On Christmas, The Roanoke Times printed an article reporting how heavy trucks cause far more damage to highways than the fees they pay, ("Trucks toll on roads outweighs fees paid").
According to the American Association of State Highway and Transportation Officials, the interstate highway system was built to sustain automobile use without damage. They say that almost all of the damage to the interstate highways is caused by trucks. In order to accomplish economic recovery and sustained economic growth we have to stay focused on the facts.
Our governments have unfairly subsidized trucking while suppressing railroads. I don't think that was the intent, but we charged the railroads so much in property taxes that they were economically forced to rip up and trash half of their rail infrastructure when our policies should have encouraged them to improve what they had and to build more.

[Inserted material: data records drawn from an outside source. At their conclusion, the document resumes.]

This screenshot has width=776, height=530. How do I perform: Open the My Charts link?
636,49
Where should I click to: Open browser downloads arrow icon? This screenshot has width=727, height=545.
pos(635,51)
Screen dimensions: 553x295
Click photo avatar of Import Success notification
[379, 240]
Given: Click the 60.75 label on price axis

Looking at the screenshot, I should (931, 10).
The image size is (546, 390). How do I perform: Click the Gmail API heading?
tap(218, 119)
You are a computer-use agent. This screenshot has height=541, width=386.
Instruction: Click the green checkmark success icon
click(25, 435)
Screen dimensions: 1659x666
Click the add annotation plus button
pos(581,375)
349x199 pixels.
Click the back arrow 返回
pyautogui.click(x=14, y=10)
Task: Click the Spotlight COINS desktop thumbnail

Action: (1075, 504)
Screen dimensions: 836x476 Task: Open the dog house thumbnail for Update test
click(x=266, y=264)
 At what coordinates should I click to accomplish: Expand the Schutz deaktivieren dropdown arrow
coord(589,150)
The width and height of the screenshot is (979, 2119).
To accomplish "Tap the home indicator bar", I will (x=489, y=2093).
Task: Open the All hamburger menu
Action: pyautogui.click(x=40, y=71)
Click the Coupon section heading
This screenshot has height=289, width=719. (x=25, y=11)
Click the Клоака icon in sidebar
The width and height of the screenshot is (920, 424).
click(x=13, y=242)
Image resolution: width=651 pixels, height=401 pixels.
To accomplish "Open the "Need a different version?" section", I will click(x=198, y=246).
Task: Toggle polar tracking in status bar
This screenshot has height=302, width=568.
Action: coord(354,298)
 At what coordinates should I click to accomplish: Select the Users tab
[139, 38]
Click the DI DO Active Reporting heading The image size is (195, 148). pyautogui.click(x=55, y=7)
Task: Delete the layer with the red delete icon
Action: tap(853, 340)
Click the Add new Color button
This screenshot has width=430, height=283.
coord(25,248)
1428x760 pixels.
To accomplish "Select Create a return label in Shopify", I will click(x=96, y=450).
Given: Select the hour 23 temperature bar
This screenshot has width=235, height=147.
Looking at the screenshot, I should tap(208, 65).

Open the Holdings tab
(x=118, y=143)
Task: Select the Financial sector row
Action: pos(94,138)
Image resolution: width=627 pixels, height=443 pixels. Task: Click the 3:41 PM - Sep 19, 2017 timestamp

That is why our rail system is 50 to 100 years behind the rest of the industrialized world. We need to include the costs and payoffs of building a modern railroad in our focus. The heads of most state departments of transportation have never seen a modern railroad. We cannot rely on their experience in these matters.
We also need to focus on our goals for transportation.
One is that we need to move freight as cheaply as possible. To be viable and useful, freight has to be moved at the speed and reliability of our trucking system.
The cost of building a rail bed is about 10 percent of a road bed of the same freight capacity. Over the long haul, the cost of building the rail bed is on par with the road repair bill that is avoided with the loads it carries. Rails move freight for about 10 percent of the fuel used by trucks.
Furthermore, rail lines can be electrified so that the fuel is consumed in large power plants and delivered by transmission lines. That way the pollution per unit of fuel is less. And the power plants can change to wind, solar cell, solar thermal, water, geothermal, tidal generators or whatever is the cheapest in the future.
First, however, we need to build a modern rail infrastructure so we have all the options. Then, if everyone pays his own share of repair bills and pays for the pollution that must be cleaned up, the free market system will determine how the shippers will utilize trucks, trains and planes. But the free-market system works only when all the costs are fairly paid.
The cost to the environment must be included in the price. Climate change is just beginning, but storms are already getting bigger and more frequent. The prevailing west-to-east winds do not just flow smoothly. Turbulence in the jet stream is what brings us warm and cold snaps. Global warming brings greater turbulence, and we are already seeing more extreme arctic chills and then incredible warm spells.
The cost of mitigating global warming will be very great. The cost of inaction will be far worse.
The other goal of a transportation system is to move people with the best time and service at a good price. A modern freight railroad would provide the capacity to put passenger cars between fast freight trains. Such a train would get me to Washington faster than I could drive, much more safely and with about 10 percent the carbon production.
In order for the free-market system to select the best economic choices, we need to take the blinders off. Instead of hiding the real costs behind taxes and tax breaks, we must all pay the true costs for what we do. If we let the chips fall where they may, and we have all three transportation systems to choose from, then the free market economy will guide us to the decisions that make us the most competitive economically.